Work to complete: Exactly as written, repeat all of the records below.

### Material for the task

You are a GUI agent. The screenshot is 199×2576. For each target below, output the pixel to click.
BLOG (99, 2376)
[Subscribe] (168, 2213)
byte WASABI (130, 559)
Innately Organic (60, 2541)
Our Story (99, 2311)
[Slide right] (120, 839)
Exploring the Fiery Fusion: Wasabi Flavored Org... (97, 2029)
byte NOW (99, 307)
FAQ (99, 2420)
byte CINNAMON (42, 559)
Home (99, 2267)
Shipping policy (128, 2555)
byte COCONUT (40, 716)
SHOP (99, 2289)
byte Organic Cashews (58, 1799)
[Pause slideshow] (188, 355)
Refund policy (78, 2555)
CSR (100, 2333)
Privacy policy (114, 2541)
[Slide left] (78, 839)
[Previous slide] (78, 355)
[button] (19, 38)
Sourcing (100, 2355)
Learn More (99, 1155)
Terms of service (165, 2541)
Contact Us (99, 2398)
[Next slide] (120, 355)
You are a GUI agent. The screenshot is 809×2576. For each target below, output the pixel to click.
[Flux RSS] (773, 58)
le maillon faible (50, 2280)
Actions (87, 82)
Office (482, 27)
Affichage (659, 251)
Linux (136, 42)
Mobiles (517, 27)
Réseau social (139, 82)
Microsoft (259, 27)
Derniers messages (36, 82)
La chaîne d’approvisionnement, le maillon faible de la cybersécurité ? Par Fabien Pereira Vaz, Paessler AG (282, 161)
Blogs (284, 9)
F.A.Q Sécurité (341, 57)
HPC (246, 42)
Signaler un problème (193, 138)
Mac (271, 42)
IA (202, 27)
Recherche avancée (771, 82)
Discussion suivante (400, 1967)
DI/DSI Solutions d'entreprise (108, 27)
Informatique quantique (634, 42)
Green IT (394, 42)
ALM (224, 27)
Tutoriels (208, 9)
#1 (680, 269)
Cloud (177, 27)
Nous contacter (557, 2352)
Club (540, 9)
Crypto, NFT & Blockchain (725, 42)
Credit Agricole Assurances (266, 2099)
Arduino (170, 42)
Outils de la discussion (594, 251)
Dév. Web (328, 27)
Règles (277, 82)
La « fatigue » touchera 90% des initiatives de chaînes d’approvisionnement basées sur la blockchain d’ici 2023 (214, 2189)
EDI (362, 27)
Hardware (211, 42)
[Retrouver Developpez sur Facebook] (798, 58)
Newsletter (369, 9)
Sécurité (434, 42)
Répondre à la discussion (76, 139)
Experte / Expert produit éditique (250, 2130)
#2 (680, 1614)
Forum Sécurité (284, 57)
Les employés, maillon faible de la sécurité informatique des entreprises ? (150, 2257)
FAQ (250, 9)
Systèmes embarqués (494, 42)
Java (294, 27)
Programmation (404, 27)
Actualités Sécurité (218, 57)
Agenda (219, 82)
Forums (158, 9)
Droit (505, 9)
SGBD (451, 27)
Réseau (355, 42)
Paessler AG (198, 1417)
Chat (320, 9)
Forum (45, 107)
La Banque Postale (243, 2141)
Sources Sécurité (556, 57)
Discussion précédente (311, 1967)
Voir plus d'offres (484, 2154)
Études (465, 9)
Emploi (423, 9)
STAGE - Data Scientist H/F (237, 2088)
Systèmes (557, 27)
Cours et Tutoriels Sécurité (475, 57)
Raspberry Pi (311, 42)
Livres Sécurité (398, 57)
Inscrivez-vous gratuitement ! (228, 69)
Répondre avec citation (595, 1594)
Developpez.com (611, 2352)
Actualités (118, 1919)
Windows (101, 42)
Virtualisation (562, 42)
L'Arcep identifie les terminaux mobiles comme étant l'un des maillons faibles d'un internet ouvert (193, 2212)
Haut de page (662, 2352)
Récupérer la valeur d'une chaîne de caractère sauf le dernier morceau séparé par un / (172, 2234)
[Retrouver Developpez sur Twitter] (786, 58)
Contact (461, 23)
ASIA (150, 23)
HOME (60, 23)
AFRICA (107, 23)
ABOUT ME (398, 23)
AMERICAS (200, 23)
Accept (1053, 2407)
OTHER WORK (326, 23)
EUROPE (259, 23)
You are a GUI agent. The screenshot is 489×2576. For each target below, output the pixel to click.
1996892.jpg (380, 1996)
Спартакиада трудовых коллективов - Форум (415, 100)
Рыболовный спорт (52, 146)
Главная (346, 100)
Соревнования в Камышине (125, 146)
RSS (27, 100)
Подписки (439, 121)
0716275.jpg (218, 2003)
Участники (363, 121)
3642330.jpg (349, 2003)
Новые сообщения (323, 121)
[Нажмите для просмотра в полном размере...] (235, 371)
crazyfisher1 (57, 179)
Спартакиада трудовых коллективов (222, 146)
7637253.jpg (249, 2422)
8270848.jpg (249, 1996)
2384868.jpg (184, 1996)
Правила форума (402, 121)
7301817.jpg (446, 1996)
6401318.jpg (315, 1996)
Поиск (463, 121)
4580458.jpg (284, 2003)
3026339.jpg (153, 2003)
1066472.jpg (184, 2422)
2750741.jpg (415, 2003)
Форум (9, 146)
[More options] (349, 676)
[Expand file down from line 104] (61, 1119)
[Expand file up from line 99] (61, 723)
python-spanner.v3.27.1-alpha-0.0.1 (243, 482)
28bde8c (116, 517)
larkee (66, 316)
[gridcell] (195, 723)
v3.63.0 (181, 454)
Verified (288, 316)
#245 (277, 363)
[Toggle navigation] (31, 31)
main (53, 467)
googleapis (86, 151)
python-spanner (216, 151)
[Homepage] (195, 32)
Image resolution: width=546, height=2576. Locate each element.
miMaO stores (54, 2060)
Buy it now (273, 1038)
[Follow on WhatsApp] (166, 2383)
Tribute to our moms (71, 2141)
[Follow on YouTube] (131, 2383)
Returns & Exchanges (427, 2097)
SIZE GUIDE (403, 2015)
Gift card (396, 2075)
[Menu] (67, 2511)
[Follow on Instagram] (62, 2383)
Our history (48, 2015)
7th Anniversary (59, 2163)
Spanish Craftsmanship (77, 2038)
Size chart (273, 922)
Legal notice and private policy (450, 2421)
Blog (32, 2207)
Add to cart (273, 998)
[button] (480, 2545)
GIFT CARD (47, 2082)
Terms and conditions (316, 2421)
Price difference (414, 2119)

######

Answer box:
You are a GUI agent. The screenshot is 199×2576. For each target below, output the pixel to click.
BLOG (99, 2376)
[Subscribe] (168, 2213)
byte WASABI (130, 559)
Innately Organic (60, 2541)
Our Story (99, 2311)
[Slide right] (120, 839)
Exploring the Fiery Fusion: Wasabi Flavored Org... (97, 2029)
byte NOW (99, 307)
FAQ (99, 2420)
byte CINNAMON (42, 559)
Home (99, 2267)
Shipping policy (128, 2555)
byte COCONUT (40, 716)
SHOP (99, 2289)
byte Organic Cashews (58, 1799)
[Pause slideshow] (188, 355)
Refund policy (78, 2555)
CSR (100, 2333)
Privacy policy (114, 2541)
[Slide left] (78, 839)
[Previous slide] (78, 355)
[button] (19, 38)
Sourcing (100, 2355)
Learn More (99, 1155)
Terms of service (165, 2541)
Contact Us (99, 2398)
[Next slide] (120, 355)
You are a GUI agent. The screenshot is 809×2576. For each target below, output the pixel to click.
[Flux RSS] (773, 58)
le maillon faible (50, 2280)
Actions (87, 82)
Office (482, 27)
Affichage (659, 251)
Linux (136, 42)
Mobiles (517, 27)
Réseau social (139, 82)
Microsoft (259, 27)
Derniers messages (36, 82)
La chaîne d’approvisionnement, le maillon faible de la cybersécurité ? Par Fabien Pereira Vaz, Paessler AG (282, 161)
Blogs (284, 9)
F.A.Q Sécurité (341, 57)
HPC (246, 42)
Signaler un problème (193, 138)
Mac (271, 42)
IA (202, 27)
Recherche avancée (771, 82)
Discussion suivante (400, 1967)
DI/DSI Solutions d'entreprise (108, 27)
Informatique quantique (634, 42)
Green IT (394, 42)
ALM (224, 27)
Tutoriels (208, 9)
#1 (680, 269)
Cloud (177, 27)
Nous contacter (557, 2352)
Club (540, 9)
Crypto, NFT & Blockchain (725, 42)
Credit Agricole Assurances (266, 2099)
Arduino (170, 42)
Outils de la discussion (594, 251)
Dév. Web (328, 27)
Règles (277, 82)
La « fatigue » touchera 90% des initiatives de chaînes d’approvisionnement basées sur la blockchain d’ici 2023 (214, 2189)
EDI (362, 27)
Hardware (211, 42)
[Retrouver Developpez sur Facebook] (798, 58)
Newsletter (369, 9)
Sécurité (434, 42)
Répondre à la discussion (76, 139)
Experte / Expert produit éditique (250, 2130)
#2 (680, 1614)
Forum Sécurité (284, 57)
Les employés, maillon faible de la sécurité informatique des entreprises ? (150, 2257)
FAQ (250, 9)
Systèmes embarqués (494, 42)
Java (294, 27)
Programmation (404, 27)
Actualités Sécurité (218, 57)
Agenda (219, 82)
Forums (158, 9)
Droit (505, 9)
SGBD (451, 27)
Réseau (355, 42)
Paessler AG (198, 1417)
Chat (320, 9)
Forum (45, 107)
La Banque Postale (243, 2141)
Sources Sécurité (556, 57)
Discussion précédente (311, 1967)
Voir plus d'offres (484, 2154)
Études (465, 9)
Emploi (423, 9)
STAGE - Data Scientist H/F (237, 2088)
Systèmes (557, 27)
Cours et Tutoriels Sécurité (475, 57)
Raspberry Pi (311, 42)
Livres Sécurité (398, 57)
Inscrivez-vous gratuitement ! (228, 69)
Répondre avec citation (595, 1594)
Developpez.com (611, 2352)
Actualités (118, 1919)
Windows (101, 42)
Virtualisation (562, 42)
L'Arcep identifie les terminaux mobiles comme étant l'un des maillons faibles d'un internet ouvert (193, 2212)
Haut de page (662, 2352)
Récupérer la valeur d'une chaîne de caractère sauf le dernier morceau séparé par un / (172, 2234)
[Retrouver Developpez sur Twitter] (786, 58)
Contact (461, 23)
ASIA (150, 23)
HOME (60, 23)
AFRICA (107, 23)
ABOUT ME (398, 23)
AMERICAS (200, 23)
Accept (1053, 2407)
OTHER WORK (326, 23)
EUROPE (259, 23)
You are a GUI agent. The screenshot is 489×2576. For each target below, output the pixel to click.
1996892.jpg (380, 1996)
Спартакиада трудовых коллективов - Форум (415, 100)
Рыболовный спорт (52, 146)
Главная (346, 100)
Соревнования в Камышине (125, 146)
RSS (27, 100)
Подписки (439, 121)
0716275.jpg (218, 2003)
Участники (363, 121)
3642330.jpg (349, 2003)
Новые сообщения (323, 121)
[Нажмите для просмотра в полном размере...] (235, 371)
crazyfisher1 (57, 179)
Спартакиада трудовых коллективов (222, 146)
7637253.jpg (249, 2422)
8270848.jpg (249, 1996)
2384868.jpg (184, 1996)
Правила форума (402, 121)
7301817.jpg (446, 1996)
6401318.jpg (315, 1996)
Поиск (463, 121)
4580458.jpg (284, 2003)
3026339.jpg (153, 2003)
1066472.jpg (184, 2422)
2750741.jpg (415, 2003)
Форум (9, 146)
[More options] (349, 676)
[Expand file down from line 104] (61, 1119)
[Expand file up from line 99] (61, 723)
python-spanner.v3.27.1-alpha-0.0.1 (243, 482)
28bde8c (116, 517)
larkee (66, 316)
[gridcell] (195, 723)
v3.63.0 (181, 454)
Verified (288, 316)
#245 (277, 363)
[Toggle navigation] (31, 31)
main (53, 467)
googleapis (86, 151)
python-spanner (216, 151)
[Homepage] (195, 32)
Image resolution: width=546, height=2576. Locate each element.
miMaO stores (54, 2060)
Buy it now (273, 1038)
[Follow on WhatsApp] (166, 2383)
Tribute to our moms (71, 2141)
[Follow on YouTube] (131, 2383)
Returns & Exchanges (427, 2097)
SIZE GUIDE (403, 2015)
Gift card (396, 2075)
[Menu] (67, 2511)
[Follow on Instagram] (62, 2383)
Our history (48, 2015)
7th Anniversary (59, 2163)
Spanish Craftsmanship (77, 2038)
Size chart (273, 922)
Legal notice and private policy (450, 2421)
Blog (32, 2207)
Add to cart (273, 998)
[button] (480, 2545)
GIFT CARD (47, 2082)
Terms and conditions (316, 2421)
Price difference (414, 2119)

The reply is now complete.